Information shown:
= = = =

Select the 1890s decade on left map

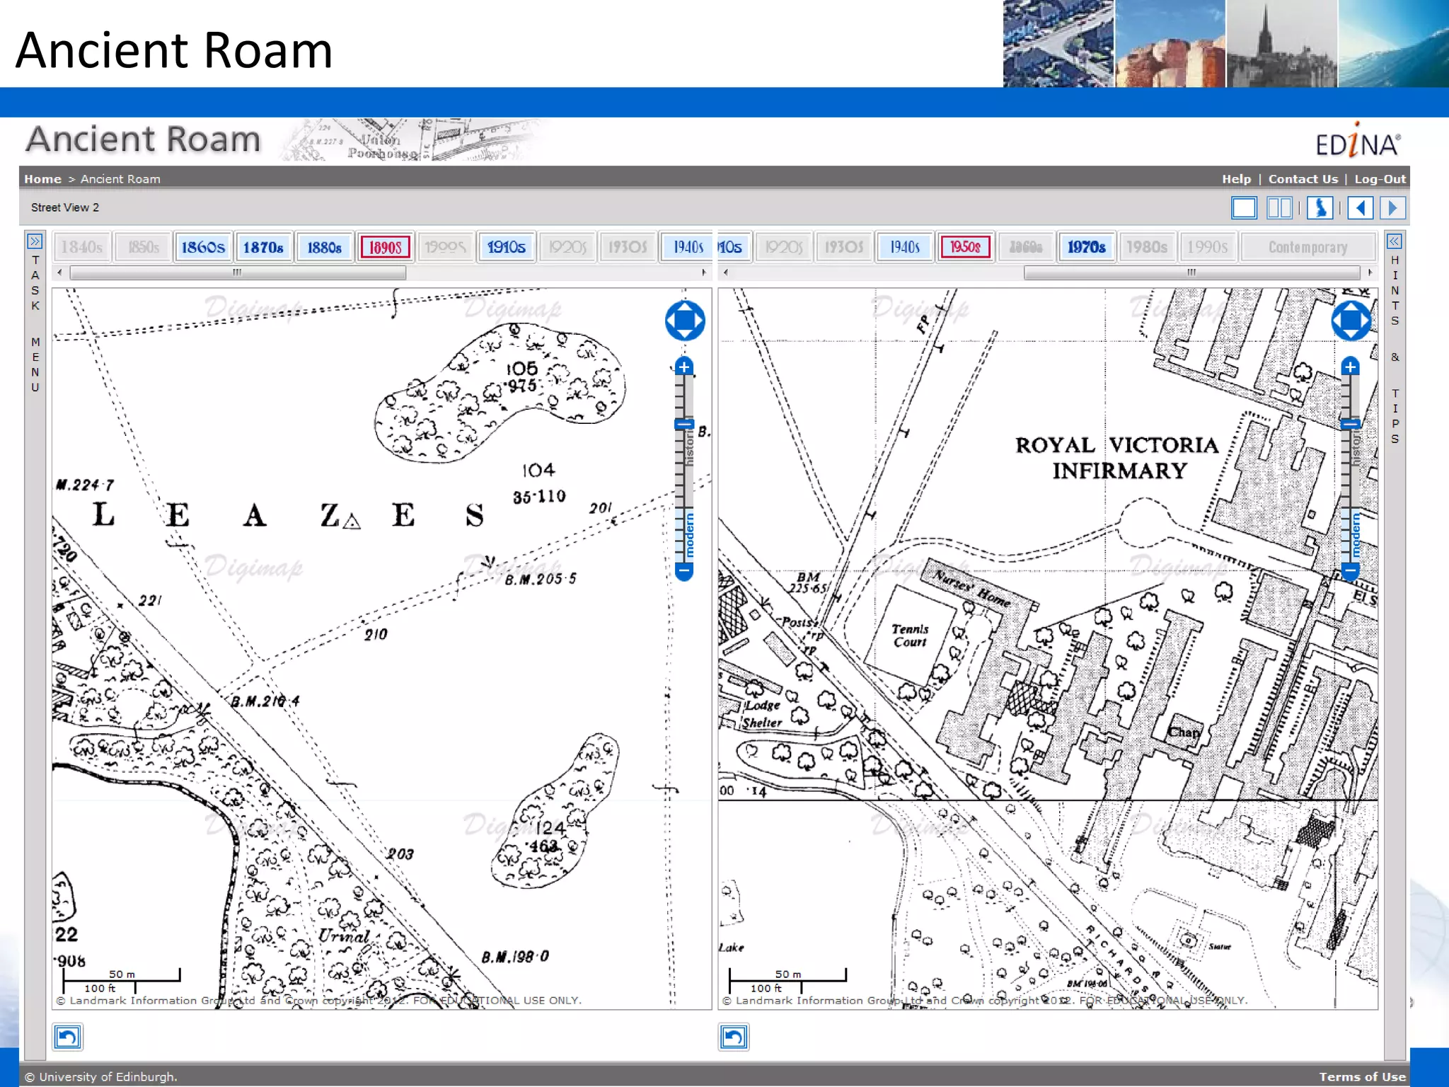click(x=385, y=247)
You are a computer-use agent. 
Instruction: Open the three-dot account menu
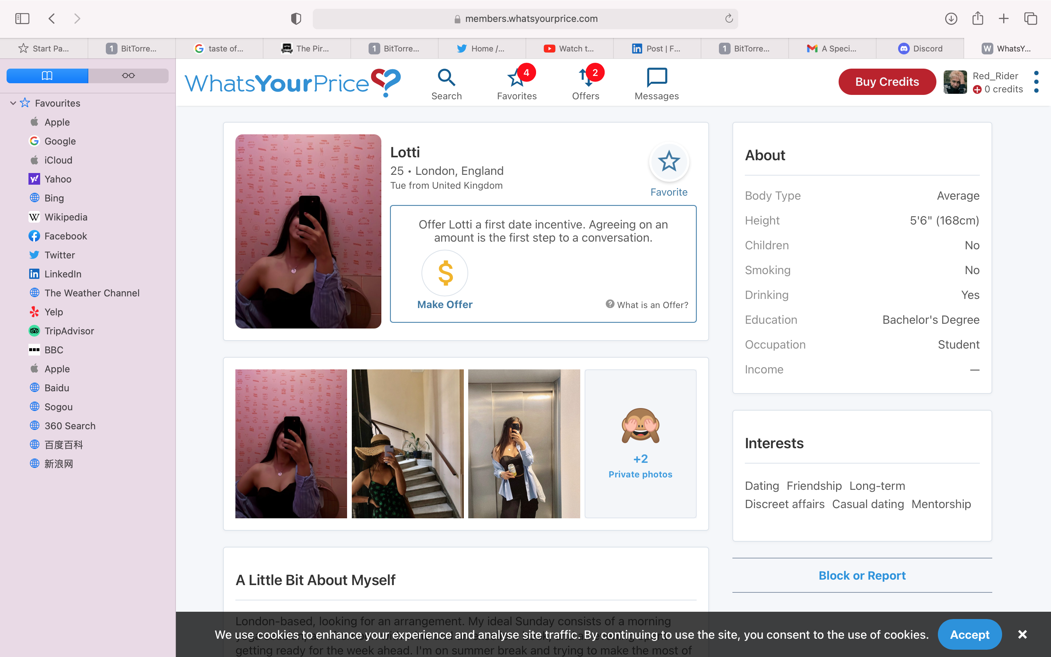(1036, 82)
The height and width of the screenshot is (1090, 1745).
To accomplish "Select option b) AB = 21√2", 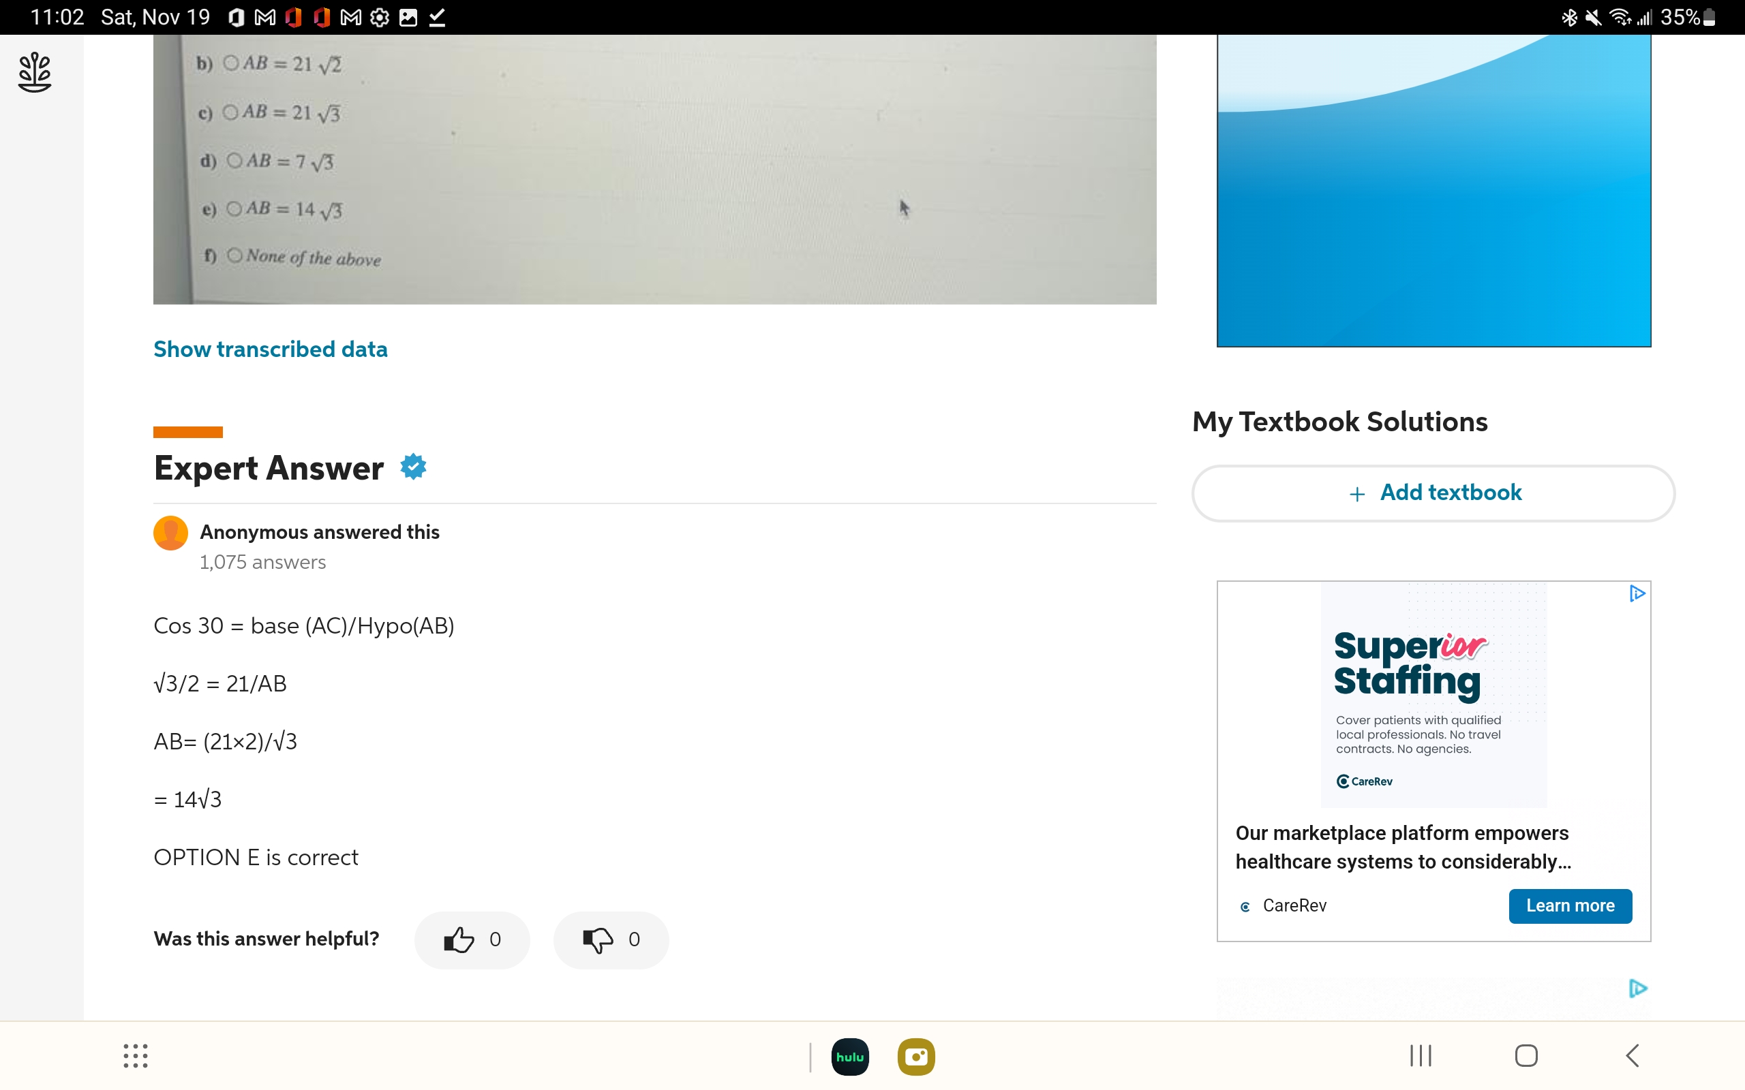I will [x=231, y=63].
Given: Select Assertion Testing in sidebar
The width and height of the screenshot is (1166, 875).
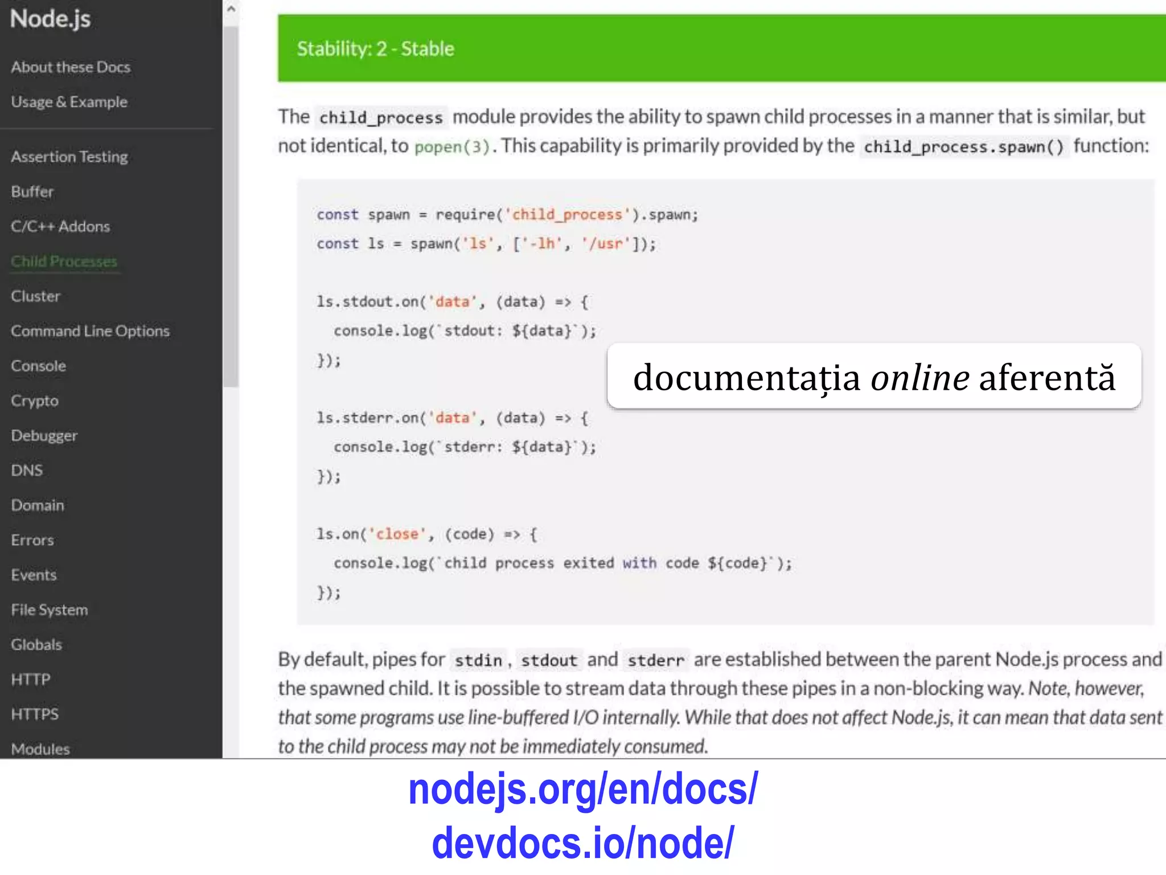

= = = =

Assignment:
Your task is to copy each line of the data above that holds "width".

Response:
The height and width of the screenshot is (1090, 1745).
The width and height of the screenshot is (1166, 875).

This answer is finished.